There have been three baronetcies created for descendants of the ancient Norman family of Molyneux who were granted extensive estates in Lancashire after the Norman Conquest.

The baronetcy of Molyneux of Sefton was created in the Baronetage of England on 22 May 1611 for Richard Molyneux, Member of Parliament for Lancashire on three occasions 1584 to 1611. Successors were raised to the peerage as Viscount Molyneux and Earl of Sefton.

The baronetcy of Molyneux of Teversall was created in the baronetage of England on 29 June 1611 for John Molyneux, of a junior branch of the family.
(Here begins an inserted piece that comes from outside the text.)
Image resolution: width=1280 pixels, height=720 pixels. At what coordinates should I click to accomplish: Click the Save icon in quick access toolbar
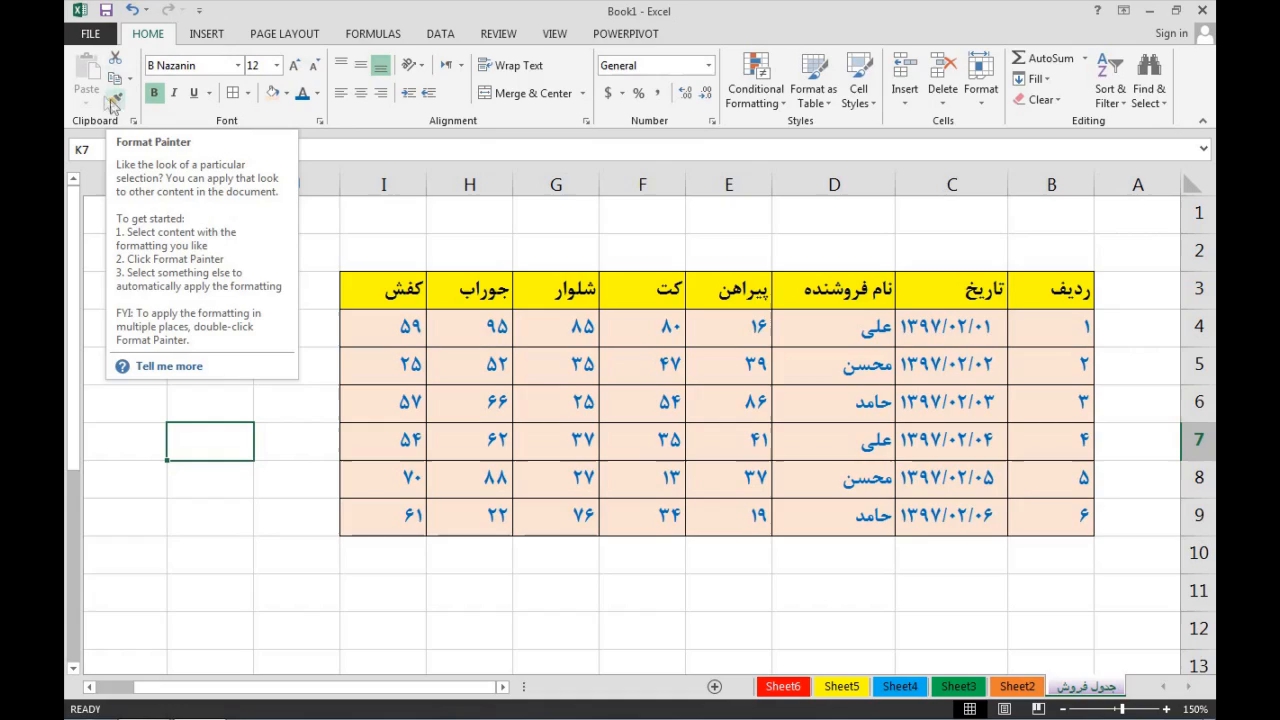[x=106, y=11]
Their seat at Teversal, near Mansfield, Nottinghamshire came into the family via the 16th-century marriage of Francis Molyneux to the Teversall heiress, Elizabeth Greenhalgh, and later the Wellow estate, also in Nottinghamshire, devolved upon Sir William Molyneux, 6th Baronet, through his marriage to Anne Challand.
This baronetcy became extinct on his only son's death in 1812, the unmarried 7th Baronet, when these Molyneux estates passed to his sister and heir Juliana Molyneux (1749–1808) who married Henry Howard, of Glossop (1713–1787), a descendant of the 22nd Earl of Arundel: their eldest son succeeded as 12th Duke of Norfolk and their second son, Lord Henry Thomas Howard-Molyneux-Howard (1766–1824), had a daughter, Henrietta Anna, who married Henry John George Herbert, 3rd Earl of Carnarvon, whose eldest son, the 4th Earl, was Henry Howard Molyneux Herbert starting a tradition for the Herberts to pass on Molyneux as a middle name.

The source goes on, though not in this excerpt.